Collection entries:
==*==
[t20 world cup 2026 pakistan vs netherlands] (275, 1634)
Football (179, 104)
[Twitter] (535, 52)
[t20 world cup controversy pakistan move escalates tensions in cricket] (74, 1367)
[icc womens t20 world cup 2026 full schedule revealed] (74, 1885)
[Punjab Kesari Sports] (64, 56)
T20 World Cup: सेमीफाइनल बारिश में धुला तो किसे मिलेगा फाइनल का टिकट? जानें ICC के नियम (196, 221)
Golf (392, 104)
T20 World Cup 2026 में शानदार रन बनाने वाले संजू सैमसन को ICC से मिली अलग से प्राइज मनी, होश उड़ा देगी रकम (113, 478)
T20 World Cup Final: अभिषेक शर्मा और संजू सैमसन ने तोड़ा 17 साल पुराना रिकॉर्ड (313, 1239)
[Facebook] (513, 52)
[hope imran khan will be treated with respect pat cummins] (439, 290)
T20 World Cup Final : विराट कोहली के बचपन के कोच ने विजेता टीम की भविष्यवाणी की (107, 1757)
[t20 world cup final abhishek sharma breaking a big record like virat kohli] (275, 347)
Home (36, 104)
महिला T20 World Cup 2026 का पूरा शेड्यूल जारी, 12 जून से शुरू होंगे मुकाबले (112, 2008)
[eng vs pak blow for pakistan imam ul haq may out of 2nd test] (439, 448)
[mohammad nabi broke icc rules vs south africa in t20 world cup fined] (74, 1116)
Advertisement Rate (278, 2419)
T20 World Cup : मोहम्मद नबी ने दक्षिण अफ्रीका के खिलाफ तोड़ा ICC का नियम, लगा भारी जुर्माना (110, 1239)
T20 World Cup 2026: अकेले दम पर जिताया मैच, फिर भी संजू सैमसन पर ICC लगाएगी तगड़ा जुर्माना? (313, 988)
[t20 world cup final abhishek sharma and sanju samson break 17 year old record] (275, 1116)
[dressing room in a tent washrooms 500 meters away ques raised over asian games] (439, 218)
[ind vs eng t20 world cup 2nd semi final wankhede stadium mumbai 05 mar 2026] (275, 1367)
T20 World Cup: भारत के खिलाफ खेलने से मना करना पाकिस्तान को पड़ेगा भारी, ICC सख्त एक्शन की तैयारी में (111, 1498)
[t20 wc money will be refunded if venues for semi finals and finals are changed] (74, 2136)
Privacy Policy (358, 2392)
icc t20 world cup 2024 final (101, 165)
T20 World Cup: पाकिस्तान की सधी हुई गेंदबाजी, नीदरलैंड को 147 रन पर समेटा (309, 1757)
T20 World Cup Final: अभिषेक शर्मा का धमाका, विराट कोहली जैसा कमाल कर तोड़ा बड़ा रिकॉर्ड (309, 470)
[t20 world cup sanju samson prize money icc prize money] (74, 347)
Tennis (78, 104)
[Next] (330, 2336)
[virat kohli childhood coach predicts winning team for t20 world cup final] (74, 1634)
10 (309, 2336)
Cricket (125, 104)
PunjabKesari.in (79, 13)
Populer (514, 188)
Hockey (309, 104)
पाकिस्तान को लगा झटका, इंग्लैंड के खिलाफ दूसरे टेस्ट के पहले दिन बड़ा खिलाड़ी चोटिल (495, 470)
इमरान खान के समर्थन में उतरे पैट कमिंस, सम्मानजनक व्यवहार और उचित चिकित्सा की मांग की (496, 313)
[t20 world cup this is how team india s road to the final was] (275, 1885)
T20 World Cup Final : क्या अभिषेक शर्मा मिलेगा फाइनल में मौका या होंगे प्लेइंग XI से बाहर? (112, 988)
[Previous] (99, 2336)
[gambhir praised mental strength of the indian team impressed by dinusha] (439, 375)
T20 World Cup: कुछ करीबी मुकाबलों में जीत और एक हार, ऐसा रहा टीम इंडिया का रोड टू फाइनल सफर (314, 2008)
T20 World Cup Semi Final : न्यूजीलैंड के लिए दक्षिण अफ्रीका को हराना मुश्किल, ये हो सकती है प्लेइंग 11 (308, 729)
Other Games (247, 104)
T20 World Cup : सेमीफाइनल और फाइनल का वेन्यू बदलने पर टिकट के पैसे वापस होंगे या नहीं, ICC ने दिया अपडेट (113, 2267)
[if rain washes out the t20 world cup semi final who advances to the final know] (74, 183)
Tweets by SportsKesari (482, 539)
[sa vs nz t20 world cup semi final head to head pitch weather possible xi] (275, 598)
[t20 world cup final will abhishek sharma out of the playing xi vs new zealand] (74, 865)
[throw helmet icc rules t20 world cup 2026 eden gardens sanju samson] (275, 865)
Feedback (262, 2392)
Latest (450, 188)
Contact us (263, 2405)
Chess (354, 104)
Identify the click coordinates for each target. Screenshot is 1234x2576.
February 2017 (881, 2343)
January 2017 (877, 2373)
==*==
▸ **DIRECTIONS FOR THIS TASK**: Reprint every entry exactly.

▸ **OUTPUT FOR THIS EXERCISE**:
[t20 world cup 2026 pakistan vs netherlands] (275, 1634)
Football (179, 104)
[Twitter] (535, 52)
[t20 world cup controversy pakistan move escalates tensions in cricket] (74, 1367)
[icc womens t20 world cup 2026 full schedule revealed] (74, 1885)
[Punjab Kesari Sports] (64, 56)
T20 World Cup: सेमीफाइनल बारिश में धुला तो किसे मिलेगा फाइनल का टिकट? जानें ICC के नियम (196, 221)
Golf (392, 104)
T20 World Cup 2026 में शानदार रन बनाने वाले संजू सैमसन को ICC से मिली अलग से प्राइज मनी, होश उड़ा देगी रकम (113, 478)
T20 World Cup Final: अभिषेक शर्मा और संजू सैमसन ने तोड़ा 17 साल पुराना रिकॉर्ड (313, 1239)
[Facebook] (513, 52)
[hope imran khan will be treated with respect pat cummins] (439, 290)
T20 World Cup Final : विराट कोहली के बचपन के कोच ने विजेता टीम की भविष्यवाणी की (107, 1757)
[t20 world cup final abhishek sharma breaking a big record like virat kohli] (275, 347)
Home (36, 104)
महिला T20 World Cup 2026 का पूरा शेड्यूल जारी, 12 जून से शुरू होंगे मुकाबले (112, 2008)
[eng vs pak blow for pakistan imam ul haq may out of 2nd test] (439, 448)
[mohammad nabi broke icc rules vs south africa in t20 world cup fined] (74, 1116)
Advertisement Rate (278, 2419)
T20 World Cup : मोहम्मद नबी ने दक्षिण अफ्रीका के खिलाफ तोड़ा ICC का नियम, लगा भारी जुर्माना (110, 1239)
T20 World Cup 2026: अकेले दम पर जिताया मैच, फिर भी संजू सैमसन पर ICC लगाएगी तगड़ा जुर्माना? (313, 988)
[t20 world cup final abhishek sharma and sanju samson break 17 year old record] (275, 1116)
[dressing room in a tent washrooms 500 meters away ques raised over asian games] (439, 218)
[ind vs eng t20 world cup 2nd semi final wankhede stadium mumbai 05 mar 2026] (275, 1367)
T20 World Cup: भारत के खिलाफ खेलने से मना करना पाकिस्तान को पड़ेगा भारी, ICC सख्त एक्शन की तैयारी में (111, 1498)
[t20 wc money will be refunded if venues for semi finals and finals are changed] (74, 2136)
Privacy Policy (358, 2392)
icc t20 world cup 2024 final (101, 165)
T20 World Cup: पाकिस्तान की सधी हुई गेंदबाजी, नीदरलैंड को 147 रन पर समेटा (309, 1757)
T20 World Cup Final: अभिषेक शर्मा का धमाका, विराट कोहली जैसा कमाल कर तोड़ा बड़ा रिकॉर्ड (309, 470)
[t20 world cup sanju samson prize money icc prize money] (74, 347)
Tennis (78, 104)
[Next] (330, 2336)
[virat kohli childhood coach predicts winning team for t20 world cup final] (74, 1634)
10 (309, 2336)
Cricket (125, 104)
PunjabKesari.in (79, 13)
Populer (514, 188)
Hockey (309, 104)
पाकिस्तान को लगा झटका, इंग्लैंड के खिलाफ दूसरे टेस्ट के पहले दिन बड़ा खिलाड़ी चोटिल (495, 470)
इमरान खान के समर्थन में उतरे पैट कमिंस, सम्मानजनक व्यवहार और उचित चिकित्सा की मांग की (496, 313)
[t20 world cup this is how team india s road to the final was] (275, 1885)
T20 World Cup Final : क्या अभिषेक शर्मा मिलेगा फाइनल में मौका या होंगे प्लेइंग XI से बाहर? (112, 988)
[Previous] (99, 2336)
[gambhir praised mental strength of the indian team impressed by dinusha] (439, 375)
T20 World Cup: कुछ करीबी मुकाबलों में जीत और एक हार, ऐसा रहा टीम इंडिया का रोड टू फाइनल सफर (314, 2008)
T20 World Cup Semi Final : न्यूजीलैंड के लिए दक्षिण अफ्रीका को हराना मुश्किल, ये हो सकती है प्लेइंग 11 (308, 729)
Other Games (247, 104)
T20 World Cup : सेमीफाइनल और फाइनल का वेन्यू बदलने पर टिकट के पैसे वापस होंगे या नहीं, ICC ने दिया अपडेट (113, 2267)
[if rain washes out the t20 world cup semi final who advances to the final know] (74, 183)
Tweets by SportsKesari (482, 539)
[sa vs nz t20 world cup semi final head to head pitch weather possible xi] (275, 598)
[t20 world cup final will abhishek sharma out of the playing xi vs new zealand] (74, 865)
[throw helmet icc rules t20 world cup 2026 eden gardens sanju samson] (275, 865)
Feedback (262, 2392)
Latest (450, 188)
Contact us (263, 2405)
Chess (354, 104)
Identify the click coordinates for each target. Screenshot is 1234x2576.
February 2017 (881, 2343)
January 2017 (877, 2373)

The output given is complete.